Representatives of churches from around the world joined East German Protestants this week to celebrate the 500th anniversary of the birth of Martin Luther, leader of the Reformation.
They gathered at the newly restored Wartburg Castle, where Luther fled on May 4, 1521, after refusing to recant his criticisms of the Roman Catholic Church at the Diet of Worms.
While there he translated the New Testament from the Greek of Erasmus into German, one of the first renderings of the Scriptures into the vernacular and a major step in the eventual division of the church.
The PTL Club, a Christian evangelical organization headed by the Rev. Jim Bakker, plans to donate $2.5 million to the city of Jerusalem to purchase an Arab-owned bus station located at the spot where some believe Christ was crucified.
PTL Club spokesman Brad Lacey said negotiations to purchase the Arab-owned land have been under way for two years.
Other religious groups are expected to contribute to the project, which will cost approximately $10 million. The area would be converted into a park and shrine, which could take up to four years to complete. Details of the sale are still being negotiated.
Bakker said his ministry, which is based in Fort Mill, S.C., will not own the park. It will belong to the people of Jerusalem, he said.
Pope John Paul II told seven bishops from Zaire last week that they should guard against allowing African beliefs to interfere with Roman Catholic doctrine.
"You are certainly aware of the danger--that of allowing the construction of a special African philosophy and theology which would be uniquely homegrown," the pope said, speaking in French.
The pontiff said such a philosophy and theology could cut what he called the real links to Christ and that, "Christianity would be no more than a verbal reference."
John Paul said that while "theological work done in Africa can certainly render good services," it must be based on church teachings.

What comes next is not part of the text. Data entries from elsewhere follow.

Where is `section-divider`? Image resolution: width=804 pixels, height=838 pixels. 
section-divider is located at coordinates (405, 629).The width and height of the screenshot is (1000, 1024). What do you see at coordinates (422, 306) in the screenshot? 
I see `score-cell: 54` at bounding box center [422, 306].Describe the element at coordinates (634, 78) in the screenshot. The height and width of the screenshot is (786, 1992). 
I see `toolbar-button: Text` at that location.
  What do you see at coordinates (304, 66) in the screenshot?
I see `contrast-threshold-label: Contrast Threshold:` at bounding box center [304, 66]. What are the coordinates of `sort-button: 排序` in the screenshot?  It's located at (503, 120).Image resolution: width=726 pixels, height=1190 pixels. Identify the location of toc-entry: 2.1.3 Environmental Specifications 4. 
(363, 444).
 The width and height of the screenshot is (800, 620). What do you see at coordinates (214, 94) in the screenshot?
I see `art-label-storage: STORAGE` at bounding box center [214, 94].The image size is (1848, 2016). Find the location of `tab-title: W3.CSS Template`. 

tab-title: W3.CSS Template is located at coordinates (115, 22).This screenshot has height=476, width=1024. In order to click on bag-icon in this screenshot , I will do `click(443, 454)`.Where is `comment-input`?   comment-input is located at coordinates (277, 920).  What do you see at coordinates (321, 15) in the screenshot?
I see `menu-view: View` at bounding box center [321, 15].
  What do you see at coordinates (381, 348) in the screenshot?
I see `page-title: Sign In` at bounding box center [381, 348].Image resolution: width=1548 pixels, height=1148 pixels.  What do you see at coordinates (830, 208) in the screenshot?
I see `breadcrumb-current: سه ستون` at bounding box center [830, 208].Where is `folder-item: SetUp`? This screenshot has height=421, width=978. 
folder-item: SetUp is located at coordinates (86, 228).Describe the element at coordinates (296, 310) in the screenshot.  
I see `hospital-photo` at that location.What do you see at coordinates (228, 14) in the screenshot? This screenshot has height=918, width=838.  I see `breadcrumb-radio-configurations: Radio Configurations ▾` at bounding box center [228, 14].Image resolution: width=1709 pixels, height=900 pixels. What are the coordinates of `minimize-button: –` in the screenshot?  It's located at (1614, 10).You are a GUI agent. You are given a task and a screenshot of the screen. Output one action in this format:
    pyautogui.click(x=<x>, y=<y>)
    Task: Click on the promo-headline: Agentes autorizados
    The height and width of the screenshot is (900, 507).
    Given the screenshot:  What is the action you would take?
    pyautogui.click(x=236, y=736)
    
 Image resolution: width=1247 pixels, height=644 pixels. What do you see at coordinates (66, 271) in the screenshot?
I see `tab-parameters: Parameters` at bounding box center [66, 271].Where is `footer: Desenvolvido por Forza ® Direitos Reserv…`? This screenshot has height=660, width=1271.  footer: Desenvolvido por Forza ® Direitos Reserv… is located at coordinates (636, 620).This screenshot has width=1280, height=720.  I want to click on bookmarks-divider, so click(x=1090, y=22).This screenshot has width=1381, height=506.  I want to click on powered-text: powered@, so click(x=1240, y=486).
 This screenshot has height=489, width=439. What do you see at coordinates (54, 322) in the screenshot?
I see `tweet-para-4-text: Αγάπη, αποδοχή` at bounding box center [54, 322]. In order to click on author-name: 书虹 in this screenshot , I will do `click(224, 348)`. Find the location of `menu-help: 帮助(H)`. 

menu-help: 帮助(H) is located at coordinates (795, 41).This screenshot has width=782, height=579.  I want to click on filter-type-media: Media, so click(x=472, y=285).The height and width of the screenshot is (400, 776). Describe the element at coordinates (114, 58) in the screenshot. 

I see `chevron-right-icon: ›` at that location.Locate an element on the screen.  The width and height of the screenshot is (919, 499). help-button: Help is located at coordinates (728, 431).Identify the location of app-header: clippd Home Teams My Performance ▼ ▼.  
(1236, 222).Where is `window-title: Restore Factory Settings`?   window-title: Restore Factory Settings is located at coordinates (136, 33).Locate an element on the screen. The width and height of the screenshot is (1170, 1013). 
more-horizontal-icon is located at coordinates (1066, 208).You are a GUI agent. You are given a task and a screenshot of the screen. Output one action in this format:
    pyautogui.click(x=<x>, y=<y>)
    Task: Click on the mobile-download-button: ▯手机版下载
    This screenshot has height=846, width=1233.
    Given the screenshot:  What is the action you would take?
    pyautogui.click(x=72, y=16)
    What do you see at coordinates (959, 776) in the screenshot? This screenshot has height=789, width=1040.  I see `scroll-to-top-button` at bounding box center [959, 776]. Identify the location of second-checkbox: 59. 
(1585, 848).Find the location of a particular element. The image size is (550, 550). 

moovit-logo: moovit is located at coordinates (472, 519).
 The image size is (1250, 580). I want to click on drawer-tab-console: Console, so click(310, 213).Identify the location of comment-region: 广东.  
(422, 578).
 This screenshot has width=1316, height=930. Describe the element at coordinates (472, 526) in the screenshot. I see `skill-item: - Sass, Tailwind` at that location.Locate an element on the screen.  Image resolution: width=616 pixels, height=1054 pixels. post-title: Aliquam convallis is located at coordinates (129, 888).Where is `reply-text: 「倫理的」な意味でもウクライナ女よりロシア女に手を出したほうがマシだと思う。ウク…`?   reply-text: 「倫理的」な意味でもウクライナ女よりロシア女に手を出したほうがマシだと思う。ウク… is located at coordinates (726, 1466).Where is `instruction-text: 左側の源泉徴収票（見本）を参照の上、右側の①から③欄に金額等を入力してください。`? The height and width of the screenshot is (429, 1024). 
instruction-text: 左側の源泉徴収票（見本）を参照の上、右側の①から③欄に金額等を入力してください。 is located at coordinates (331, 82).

The pope did not give specific examples of African philosophical or theological developments to which he objects.
An evangelical publishing company soon will be competing for romance readers.
A line of romance paperbacks under the Serenade label will be launched in August by Zondervan, one of the nation's largest Christian publishing houses. The stories are designed to "fill a void for the discriminating reader by providing a romance story that is uplifting and wholesome as oppposed to erotic and explicit," said Ann Severance, editor of the Serenade line.
Guidelines for writers stress that "all of the books will reflect an evangelical world view, with an emphasis on love from a Christian perspective. All references to Christianity should be a natural outgrowth of plot and characterization."
Patricia Hudgins, executive secretary of the Romance Writers of America, has welcomed the entry of a Christian publishing house into the field. "Generally, successful romance fiction is pro-marriage and pro-family," she said. "I think most readers don't really like bed-hopping and mechanical, graphic sex. They want light reading with a happy ending."